Abdulvasih Duran'ın köşe yazısı

          Her sene geleneksel  olarak yapılan “İnegöl İmam Hatip Lisesi Mezunları ve Mensupları Buluşması” geçen Pazar günü tekrar yapıldı.Emeği geçen başta İHMED başkanı Ahmet TAŞTAN Hocamıza, İHMED yönetimine ,İmam Hatip Lisesi bahçesini tahsis eden Okul Müdürümüz Mahmut ALPİR  beye ve Sunuculuğu sıkmadan tatlı üslubuyla yapan Ayhan BAYRAKTAR hocamıza  ve programı Kanal 16’dan canlı yayınlayan Hasan ÖZDEMİR beye kendi adıma  çok teşekkür ederim.

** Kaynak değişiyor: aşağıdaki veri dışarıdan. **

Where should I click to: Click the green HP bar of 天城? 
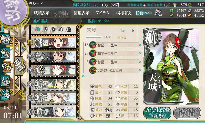tap(94, 37)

         Programa İnegöl’ün en üst düzeyinde katılım oldu.Milletvekilimiz Ayhan SALMAN bey,Bursa Büyük Şehir Belediye Başkanı Ali Nur AKTAŞ bey,İnegöl Belediye Başkanı Alper TABAN bey  ve İmam Hatiplerin sembol ismi Nusret VARDAR hocamız başta olmak üzere hem siyasi hem de sivil kuruluşlar adına çok değerli insanlar katıldı.

           Hani “Her şey zıddıyla bilinir” diye bir söz vardır.28 Şubatın karanlık ve soğuk dönemlerini yaşayanlar bu günlerin kiymetini çok daha iyi anlarlar.O günler de bırakın bu programlara en üst düzeyde katılım olması program yapmak için bile çoğu zaman izin  alamazdık.İzin alsak bile istediğimiz gibi bir program yapamazdık.

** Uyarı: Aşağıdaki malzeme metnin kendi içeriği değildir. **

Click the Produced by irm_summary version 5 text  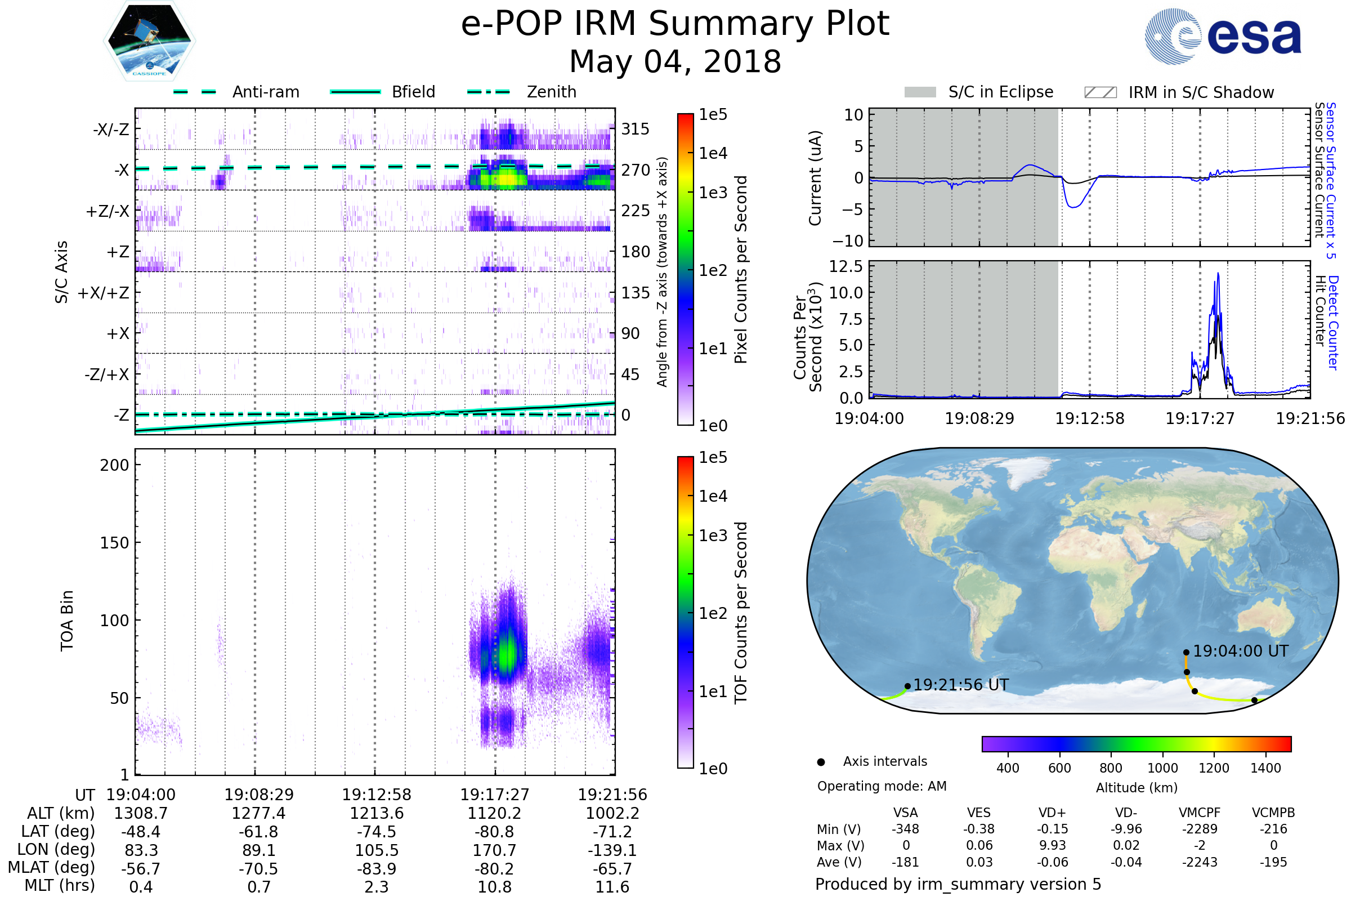958,884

            Bu sene ki tanıtım afişine İHMED yönetimi farklı bir slogan eklemişti.O slogan “Türkiye Yüzyılı” çerçevesinde 20.Geleneksel Mezunlar Pilavı” şeklindeydi.Bu slogan çok hoşuma gitti .Bunun anlamı 2023 Türkiye’sinde herkes üzerine düşeni yapmalıdır.

           “Türkiye Yüzyılı “denince aklımıza iki şey gelir.

1-Maddi Kalkınma,

2-Manevi Kalkınma.

          Maddi kalkınma denince –ki devlet onu fazlasıyla yapıyor-İhalar,Sihalar,Gemiler,Uçaklar,Yollar,Köprüler v.s.

           Manevi Kalkınma da denilince insan yetiştirmek akla gelir.Bunun için de inançlı,ahlaklı ve yetenekli gençler yetiştirmemiz  gerekir.

            Yakın zamanda önemli bir seçim geçirdik.Hatırlarsanız bu seçimde 4 milyondan fazla genç ilk defa oy kullandı.Ama hiç kimse bu oyların nereye gideceğini kestiremedi.Çünkü (bir kısmı hariç) bu gençlerin büyük çoğunluğunun memleket meselelerine vakıf olmadığını,devlet yönetimiyle ilgilenmediklerini  herkes biliyordu.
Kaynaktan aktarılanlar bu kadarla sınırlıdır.